The Women of Mosul is a group of 10 women, all from Mosul but now living around the world - in Mosul, the Kurdistan Region, the US, and Europe. They have come together to “defend, to protect the women of Mosul.”

ISIS forced women in Mosul to wear the niqab, covering their faces and effectively removing them and their perspective from public life and discourse, diminishing their impact on society. The Women of Mosul want to lift this veil, but they do so cautiously as they have suffered decades of repression even before ISIS arrived on the scene. 

Sipping cappuccinos in a cafe in Erbil, two of the women passionately described what they hope to achieve. They are unable to use their real names in order to protect the members of the group still in Mosul but also to protect themselves from backlash within their community.

This is the first time such a group has formed, and they have only been able to do so when the majority of their members are living in exile, no longer under control of Mosul society or ISIS. 

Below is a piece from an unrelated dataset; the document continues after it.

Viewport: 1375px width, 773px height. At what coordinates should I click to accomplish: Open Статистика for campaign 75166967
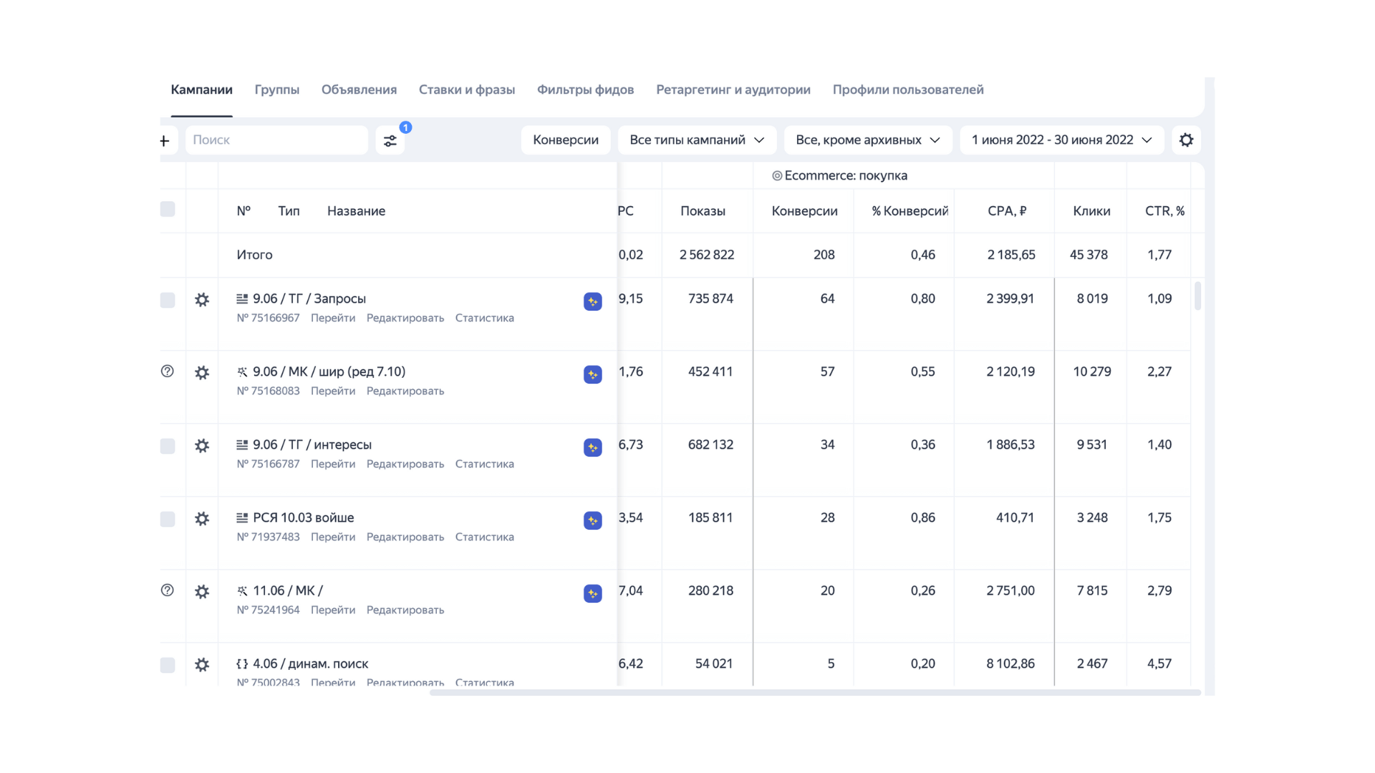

“Even when we tried to do something for women, we had to do it in secret,” both before and under ISIS, said a teacher, mother, and former journalist who has chosen the alias Ishtar, the goddess of love and war, fertility and power.  

But they are speaking out publicly now because “we have to do it,” they said, describing the problems for women as “saturated.”

The women were first compelled to form their group to aid the Yezidi girls and women who were enslaved, many of them in Mosul. But they quickly identified many other groups of vulnerable girls and women. 

Some young girls were forced to marry ISIS militants and others were arranged early marriages by their families in an effort to protect them from militants. Other women have male family members who joined ISIS and will now face an uncertain future.  And those who have children with militant fathers do not know how they and their children will be received by society. 

Widowed, divorced, and single women are regarded with shame by their tribe and society, they said. But many women in Mosul lost their husbands, killed by ISIS. This is another group the Women of Mosul hopes to be able to help.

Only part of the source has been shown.